Он протяжно вздохнул, словно неся на плечах тяжесть всего мира:
– Я сделаю это – для тебя. Призову к порядку фламандцев и кастильскую знать, которые ненавидят меня как никого другого. Но если они попытаются выступить против меня, потребуется твое согласие. Меньше всего мне хотелось бы, чтобы Вильена или кто-то еще из этих волков бросил против меня армию. Я не могу призвать кастильцев к оружию – кортесы лишили меня этого права, заняв сторону твоего мужа, хотя по дополнительному распоряжению твоей матери я наделен им навечно.
– Я восстановлю твои права, – твердо заявила я. – Это будет мой первый королевский указ.
В моей душе вспыхнула надежда. Я вполне могла это сделать.

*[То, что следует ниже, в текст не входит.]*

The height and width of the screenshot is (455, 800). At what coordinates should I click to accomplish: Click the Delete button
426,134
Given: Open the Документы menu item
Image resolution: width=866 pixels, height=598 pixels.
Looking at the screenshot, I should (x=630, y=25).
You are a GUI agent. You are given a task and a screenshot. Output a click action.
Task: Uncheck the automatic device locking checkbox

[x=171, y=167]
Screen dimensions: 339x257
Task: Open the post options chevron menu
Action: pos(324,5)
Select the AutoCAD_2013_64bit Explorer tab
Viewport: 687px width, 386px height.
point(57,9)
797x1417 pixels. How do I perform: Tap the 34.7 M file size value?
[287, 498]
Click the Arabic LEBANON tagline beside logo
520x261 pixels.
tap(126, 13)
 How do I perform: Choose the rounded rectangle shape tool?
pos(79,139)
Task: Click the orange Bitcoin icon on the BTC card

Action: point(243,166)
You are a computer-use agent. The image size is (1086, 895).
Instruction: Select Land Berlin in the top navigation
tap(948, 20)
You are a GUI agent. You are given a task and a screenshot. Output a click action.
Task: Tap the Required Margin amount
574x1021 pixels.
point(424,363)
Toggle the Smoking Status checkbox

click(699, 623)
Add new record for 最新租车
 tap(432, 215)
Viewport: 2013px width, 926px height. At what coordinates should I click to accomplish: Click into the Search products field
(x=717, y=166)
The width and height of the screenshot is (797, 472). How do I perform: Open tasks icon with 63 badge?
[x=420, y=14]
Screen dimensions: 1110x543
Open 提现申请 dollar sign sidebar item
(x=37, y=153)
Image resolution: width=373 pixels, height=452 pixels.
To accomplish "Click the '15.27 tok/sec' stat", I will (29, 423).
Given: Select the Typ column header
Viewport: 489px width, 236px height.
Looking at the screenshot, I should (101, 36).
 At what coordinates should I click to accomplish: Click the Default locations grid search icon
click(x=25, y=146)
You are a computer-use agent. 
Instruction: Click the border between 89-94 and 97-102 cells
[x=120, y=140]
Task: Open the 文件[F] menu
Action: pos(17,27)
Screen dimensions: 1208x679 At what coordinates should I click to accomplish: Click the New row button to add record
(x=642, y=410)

Могла стать именно такой королевой, какой хотела видеть меня мать. Кастилия была бы моей.
– Ты уверена, что хочешь именно этого? – Отец встретился со мной глазами. – У тебя есть время подумать.
– Более чем уверена. Этого хочу не я, папа, этого хочет Испания. Мама сделала тебя регентом, пока я не смогу взойти на трон. Она тебе доверяла. Почему и я не могу доверять?
– Что ж, хорошо. Вместе мы наведем порядок в Кастилии. – Он поцеловал меня в губы. – И начнем с того, что найдем для тебя подходящее место, где ты могла бы жить и набираться сил, а я мог бы приехать к тебе в любой момент. – Он крепко обнял меня, как не раз бывало в детстве. – Не могу даже выразить словами, как я рад. Боялся одной только мысли, что нам снова придется расстаться.
Я закрыла глаза, чувствуя, как напряжение, страх и сомнения сменяются усталостью. Мне нужно было отдохнуть, свыкнуться с пусть и желанными, но слишком внезапными переменами в моей жизни.
– Я устала, папа. Ты останешься переночевать? Я приготовила для тебя комнату.
– С радостью бы остался, – улыбнулся он. – Но Сиснерос сейчас наверняка мечется как зверь в клетке, пытаясь догадаться, о чем мы с тобой говорим. Хочу порадовать его хорошими новостями. – Он дотронулся до моей щеки. – Приду завтра с утра. Я еще не видел свою новую внучку.
– Она еще совсем маленькая, – рассмеялась я, – но очень похожа на Каталину.
– Значит, ты удачно ее назвала. – Отец замер, глядя на меня так, словно хотел запечатлеть в памяти мое лицо. – Спокойной ночи, madrecita.
Он повернулся и вышел.
Когда я поднялась к себе, у меня слипались глаза. Каталина спала, разметавшись в колыбели. Донья Хосефа дремала в кресле рядом.
Фрейлины меня ждали. Молча помогли раздеться, чувствуя, что я нуждаюсь в покое. Забравшись под накрахмаленные простыни, я почти сразу заснула.
За всю ночь я ни разу не проснулась и мне не снились сны.